**REQUIREMENT**
Present the records below as a Markdown table with two columns, Row and Line. Number each nonblank line in order, and leave out the blank lines.

**MATERIALS PROVIDED**
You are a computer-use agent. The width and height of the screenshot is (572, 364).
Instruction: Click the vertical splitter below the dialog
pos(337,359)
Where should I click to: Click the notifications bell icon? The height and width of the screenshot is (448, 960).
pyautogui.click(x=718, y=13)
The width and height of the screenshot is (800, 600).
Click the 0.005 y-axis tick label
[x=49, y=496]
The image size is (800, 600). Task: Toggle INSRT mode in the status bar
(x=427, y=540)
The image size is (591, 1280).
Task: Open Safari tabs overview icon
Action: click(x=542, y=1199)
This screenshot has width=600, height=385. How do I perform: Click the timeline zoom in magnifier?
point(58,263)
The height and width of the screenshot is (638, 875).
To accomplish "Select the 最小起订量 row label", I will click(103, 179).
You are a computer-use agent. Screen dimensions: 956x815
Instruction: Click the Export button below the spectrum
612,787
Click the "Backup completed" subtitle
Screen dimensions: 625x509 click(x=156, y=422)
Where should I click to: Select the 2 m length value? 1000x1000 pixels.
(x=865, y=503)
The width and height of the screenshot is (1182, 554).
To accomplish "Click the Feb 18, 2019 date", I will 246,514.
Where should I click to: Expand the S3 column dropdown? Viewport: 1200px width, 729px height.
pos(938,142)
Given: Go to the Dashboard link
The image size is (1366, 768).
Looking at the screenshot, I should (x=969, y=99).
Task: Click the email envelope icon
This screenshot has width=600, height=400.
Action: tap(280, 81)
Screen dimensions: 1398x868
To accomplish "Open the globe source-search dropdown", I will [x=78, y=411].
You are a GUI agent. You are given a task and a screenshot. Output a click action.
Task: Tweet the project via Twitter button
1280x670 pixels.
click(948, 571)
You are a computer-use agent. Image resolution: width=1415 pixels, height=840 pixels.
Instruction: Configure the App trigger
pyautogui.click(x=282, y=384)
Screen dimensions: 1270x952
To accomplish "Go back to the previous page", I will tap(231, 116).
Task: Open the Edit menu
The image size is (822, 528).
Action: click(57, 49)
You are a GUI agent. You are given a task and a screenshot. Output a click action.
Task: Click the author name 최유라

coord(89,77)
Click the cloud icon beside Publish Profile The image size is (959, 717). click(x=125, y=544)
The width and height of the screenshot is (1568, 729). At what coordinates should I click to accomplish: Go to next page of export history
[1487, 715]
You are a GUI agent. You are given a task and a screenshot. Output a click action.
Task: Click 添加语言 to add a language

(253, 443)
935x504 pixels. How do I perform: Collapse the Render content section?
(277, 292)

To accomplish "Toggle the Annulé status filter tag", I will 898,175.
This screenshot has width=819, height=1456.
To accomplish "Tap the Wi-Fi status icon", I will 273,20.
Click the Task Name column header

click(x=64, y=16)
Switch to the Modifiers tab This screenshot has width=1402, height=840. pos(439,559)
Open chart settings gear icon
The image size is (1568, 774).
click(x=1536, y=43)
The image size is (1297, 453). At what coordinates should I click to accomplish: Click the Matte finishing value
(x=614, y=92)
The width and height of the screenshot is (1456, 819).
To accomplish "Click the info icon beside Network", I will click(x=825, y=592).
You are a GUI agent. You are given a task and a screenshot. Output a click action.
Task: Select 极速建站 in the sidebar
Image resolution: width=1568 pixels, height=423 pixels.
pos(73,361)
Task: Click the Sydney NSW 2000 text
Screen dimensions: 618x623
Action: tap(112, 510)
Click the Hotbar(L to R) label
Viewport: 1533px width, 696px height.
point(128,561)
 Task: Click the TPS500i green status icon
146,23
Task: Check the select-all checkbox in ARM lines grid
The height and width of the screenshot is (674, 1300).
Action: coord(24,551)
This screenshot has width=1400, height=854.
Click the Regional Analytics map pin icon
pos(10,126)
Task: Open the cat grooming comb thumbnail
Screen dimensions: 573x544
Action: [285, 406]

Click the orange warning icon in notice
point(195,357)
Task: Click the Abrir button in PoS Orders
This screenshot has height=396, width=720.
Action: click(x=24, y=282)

**RESPONSE FOR THIS EXERCISE**
| Row | Line |
|---|---|
| 1 | You are a computer-use agent. The width and height of the screenshot is (572, 364). |
| 2 | Instruction: Click the vertical splitter below the dialog |
| 3 | pos(337,359) |
| 4 | Where should I click to: Click the notifications bell icon? The height and width of the screenshot is (448, 960). |
| 5 | pyautogui.click(x=718, y=13) |
| 6 | The width and height of the screenshot is (800, 600). |
| 7 | Click the 0.005 y-axis tick label |
| 8 | [x=49, y=496] |
| 9 | The image size is (800, 600). Task: Toggle INSRT mode in the status bar |
| 10 | (x=427, y=540) |
| 11 | The image size is (591, 1280). |
| 12 | Task: Open Safari tabs overview icon |
| 13 | Action: click(x=542, y=1199) |
| 14 | This screenshot has width=600, height=385. How do I perform: Click the timeline zoom in magnifier? |
| 15 | point(58,263) |
| 16 | The height and width of the screenshot is (638, 875). |
| 17 | To accomplish "Select the 最小起订量 row label", I will click(103, 179). |
| 18 | You are a computer-use agent. Screen dimensions: 956x815 |
| 19 | Instruction: Click the Export button below the spectrum |
| 20 | 612,787 |
| 21 | Click the "Backup completed" subtitle |
| 22 | Screen dimensions: 625x509 click(x=156, y=422) |
| 23 | Where should I click to: Select the 2 m length value? 1000x1000 pixels. |
| 24 | (x=865, y=503) |
| 25 | The width and height of the screenshot is (1182, 554). |
| 26 | To accomplish "Click the Feb 18, 2019 date", I will 246,514. |
| 27 | Where should I click to: Expand the S3 column dropdown? Viewport: 1200px width, 729px height. |
| 28 | pos(938,142) |
| 29 | Given: Go to the Dashboard link |
| 30 | The image size is (1366, 768). |
| 31 | Looking at the screenshot, I should (x=969, y=99). |
| 32 | Task: Click the email envelope icon |
| 33 | This screenshot has width=600, height=400. |
| 34 | Action: tap(280, 81) |
| 35 | Screen dimensions: 1398x868 |
| 36 | To accomplish "Open the globe source-search dropdown", I will [x=78, y=411]. |
| 37 | You are a GUI agent. You are given a task and a screenshot. Output a click action. |
| 38 | Task: Tweet the project via Twitter button |
| 39 | 1280x670 pixels. |
| 40 | click(948, 571) |
| 41 | You are a computer-use agent. Image resolution: width=1415 pixels, height=840 pixels. |
| 42 | Instruction: Configure the App trigger |
| 43 | pyautogui.click(x=282, y=384) |
| 44 | Screen dimensions: 1270x952 |
| 45 | To accomplish "Go back to the previous page", I will tap(231, 116). |
| 46 | Task: Open the Edit menu |
| 47 | The image size is (822, 528). |
| 48 | Action: click(57, 49) |
| 49 | You are a GUI agent. You are given a task and a screenshot. Output a click action. |
| 50 | Task: Click the author name 최유라 |
| 51 | coord(89,77) |
| 52 | Click the cloud icon beside Publish Profile The image size is (959, 717). click(x=125, y=544) |
| 53 | The width and height of the screenshot is (1568, 729). At what coordinates should I click to accomplish: Go to next page of export history |
| 54 | [1487, 715] |
| 55 | You are a GUI agent. You are given a task and a screenshot. Output a click action. |
| 56 | Task: Click 添加语言 to add a language |
| 57 | (253, 443) |
| 58 | 935x504 pixels. How do I perform: Collapse the Render content section? |
| 59 | (277, 292) |
| 60 | To accomplish "Toggle the Annulé status filter tag", I will 898,175. |
| 61 | This screenshot has width=819, height=1456. |
| 62 | To accomplish "Tap the Wi-Fi status icon", I will 273,20. |
| 63 | Click the Task Name column header |
| 64 | click(x=64, y=16) |
| 65 | Switch to the Modifiers tab This screenshot has width=1402, height=840. pos(439,559) |
| 66 | Open chart settings gear icon |
| 67 | The image size is (1568, 774). |
| 68 | click(x=1536, y=43) |
| 69 | The image size is (1297, 453). At what coordinates should I click to accomplish: Click the Matte finishing value |
| 70 | (x=614, y=92) |
| 71 | The width and height of the screenshot is (1456, 819). |
| 72 | To accomplish "Click the info icon beside Network", I will click(x=825, y=592). |
| 73 | You are a GUI agent. You are given a task and a screenshot. Output a click action. |
| 74 | Task: Select 极速建站 in the sidebar |
| 75 | Image resolution: width=1568 pixels, height=423 pixels. |
| 76 | pos(73,361) |
| 77 | Task: Click the Sydney NSW 2000 text |
| 78 | Screen dimensions: 618x623 |
| 79 | Action: tap(112, 510) |
| 80 | Click the Hotbar(L to R) label |
| 81 | Viewport: 1533px width, 696px height. |
| 82 | point(128,561) |
| 83 |  Task: Click the TPS500i green status icon |
| 84 | 146,23 |
| 85 | Task: Check the select-all checkbox in ARM lines grid |
| 86 | The height and width of the screenshot is (674, 1300). |
| 87 | Action: coord(24,551) |
| 88 | This screenshot has width=1400, height=854. |
| 89 | Click the Regional Analytics map pin icon |
| 90 | pos(10,126) |
| 91 | Task: Open the cat grooming comb thumbnail |
| 92 | Screen dimensions: 573x544 |
| 93 | Action: [285, 406] |
| 94 | Click the orange warning icon in notice |
| 95 | point(195,357) |
| 96 | Task: Click the Abrir button in PoS Orders |
| 97 | This screenshot has height=396, width=720. |
| 98 | Action: click(x=24, y=282) |